▶ **Records provided**:

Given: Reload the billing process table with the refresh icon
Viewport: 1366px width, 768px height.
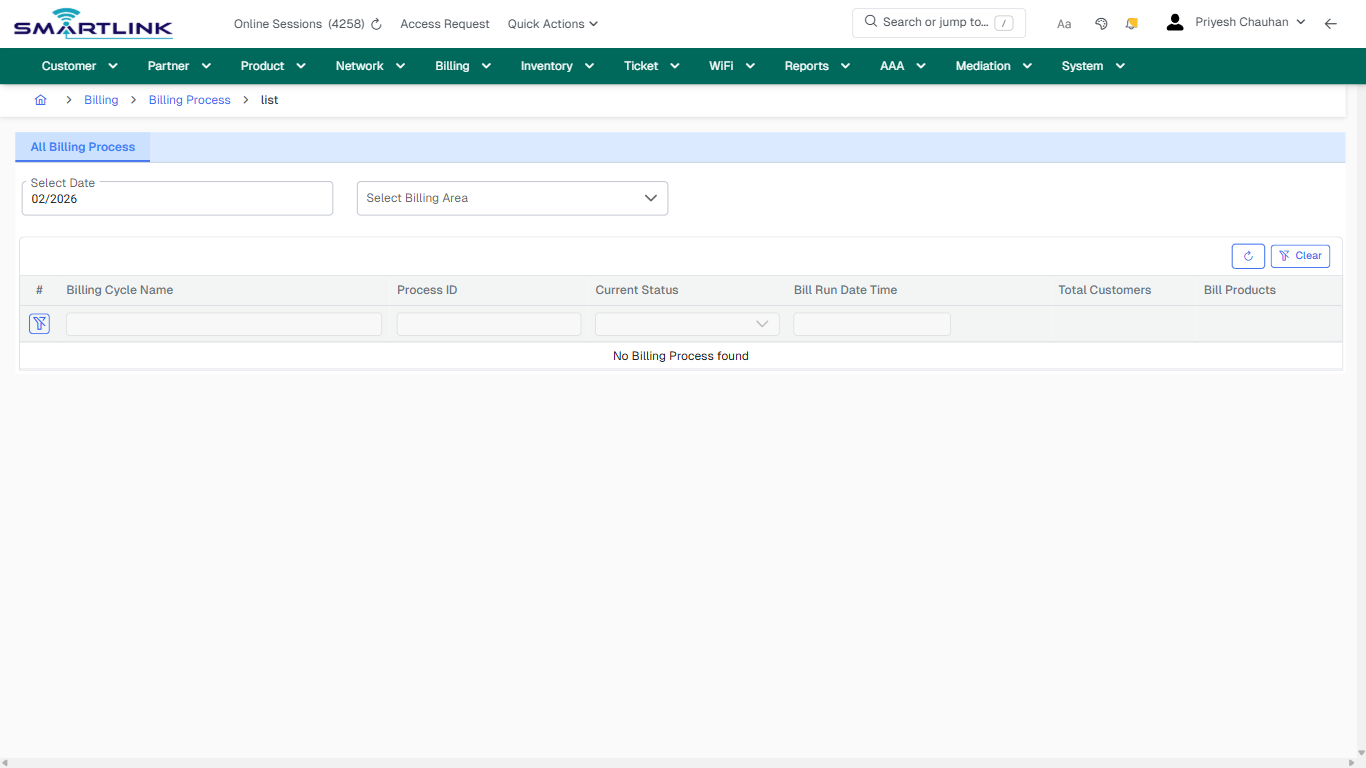Looking at the screenshot, I should (1247, 256).

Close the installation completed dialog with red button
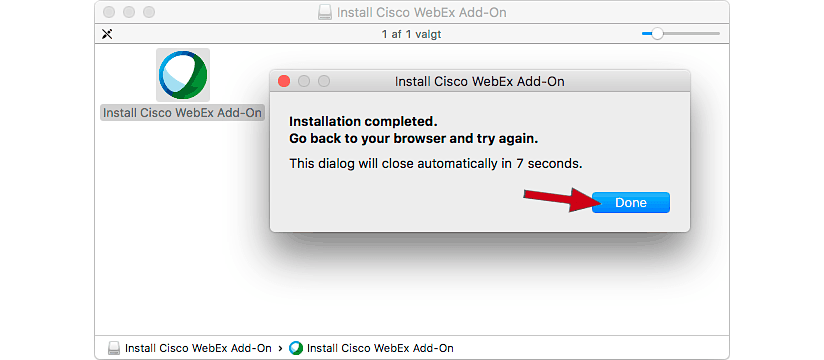click(284, 81)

▶ **Work to be completed**: Inclusive range, exact copy: the line containing "Viewport: 1366px width, 768px height." through the last line of the listing. Print nothing else, and no pictures.

▶ **Output of the exercise**:
Viewport: 1366px width, 768px height.
Looking at the screenshot, I should (1247, 256).

Close the installation completed dialog with red button
click(284, 81)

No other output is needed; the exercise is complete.